== Data for review
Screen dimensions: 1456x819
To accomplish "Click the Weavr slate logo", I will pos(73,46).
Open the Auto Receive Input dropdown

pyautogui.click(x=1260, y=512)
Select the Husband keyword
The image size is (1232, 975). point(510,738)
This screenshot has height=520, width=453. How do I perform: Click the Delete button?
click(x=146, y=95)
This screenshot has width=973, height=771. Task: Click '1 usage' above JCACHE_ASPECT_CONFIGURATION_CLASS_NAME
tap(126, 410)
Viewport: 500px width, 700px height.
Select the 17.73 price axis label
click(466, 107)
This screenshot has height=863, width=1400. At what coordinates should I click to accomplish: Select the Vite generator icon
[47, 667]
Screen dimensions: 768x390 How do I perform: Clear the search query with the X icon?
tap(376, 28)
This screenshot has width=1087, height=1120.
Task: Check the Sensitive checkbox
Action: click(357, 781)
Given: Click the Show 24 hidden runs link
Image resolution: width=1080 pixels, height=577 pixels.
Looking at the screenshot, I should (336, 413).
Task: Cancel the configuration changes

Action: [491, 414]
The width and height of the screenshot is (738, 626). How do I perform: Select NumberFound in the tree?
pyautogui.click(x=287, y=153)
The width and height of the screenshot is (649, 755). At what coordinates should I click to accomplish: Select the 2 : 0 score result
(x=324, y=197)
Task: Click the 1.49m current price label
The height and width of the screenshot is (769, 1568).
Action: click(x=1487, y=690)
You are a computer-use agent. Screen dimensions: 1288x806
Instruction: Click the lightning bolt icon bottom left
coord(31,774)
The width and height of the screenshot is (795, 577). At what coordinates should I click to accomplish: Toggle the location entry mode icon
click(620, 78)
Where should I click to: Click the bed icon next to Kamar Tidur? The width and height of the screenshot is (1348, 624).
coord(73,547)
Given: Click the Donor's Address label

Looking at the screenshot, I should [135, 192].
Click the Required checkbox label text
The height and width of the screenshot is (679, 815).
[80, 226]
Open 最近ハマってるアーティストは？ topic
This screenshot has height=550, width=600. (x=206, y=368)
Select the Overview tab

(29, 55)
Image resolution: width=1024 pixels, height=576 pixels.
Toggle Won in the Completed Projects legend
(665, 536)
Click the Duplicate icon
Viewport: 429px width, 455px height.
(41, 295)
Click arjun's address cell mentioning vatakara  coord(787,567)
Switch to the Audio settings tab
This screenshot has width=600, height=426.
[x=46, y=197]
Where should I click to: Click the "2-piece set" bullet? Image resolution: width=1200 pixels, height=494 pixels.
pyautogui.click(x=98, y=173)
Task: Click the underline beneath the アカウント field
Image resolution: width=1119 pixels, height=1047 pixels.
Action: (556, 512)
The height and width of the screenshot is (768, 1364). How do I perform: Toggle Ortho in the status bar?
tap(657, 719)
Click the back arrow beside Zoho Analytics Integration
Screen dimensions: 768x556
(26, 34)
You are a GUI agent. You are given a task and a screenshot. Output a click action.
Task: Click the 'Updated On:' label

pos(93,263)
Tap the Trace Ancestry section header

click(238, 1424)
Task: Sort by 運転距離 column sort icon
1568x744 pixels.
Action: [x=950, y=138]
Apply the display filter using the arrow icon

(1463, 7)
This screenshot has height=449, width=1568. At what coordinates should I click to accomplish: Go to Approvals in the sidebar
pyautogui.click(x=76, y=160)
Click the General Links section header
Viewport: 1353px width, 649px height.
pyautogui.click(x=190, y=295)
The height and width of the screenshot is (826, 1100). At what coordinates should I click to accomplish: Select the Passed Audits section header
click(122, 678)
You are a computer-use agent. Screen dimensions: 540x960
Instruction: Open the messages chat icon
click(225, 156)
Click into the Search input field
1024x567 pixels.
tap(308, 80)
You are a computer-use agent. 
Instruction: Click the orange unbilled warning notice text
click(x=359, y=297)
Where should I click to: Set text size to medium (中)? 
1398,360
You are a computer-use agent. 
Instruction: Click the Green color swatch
====
* _Task statement_:
Search the data above for "computer" and copy every line where it turns up.

* _Exercise solution_:
You are a computer-use agent. Screen dimensions: 1288x806
You are a computer-use agent. Screen dimensions: 540x960
You are a computer-use agent. 
You are a computer-use agent. 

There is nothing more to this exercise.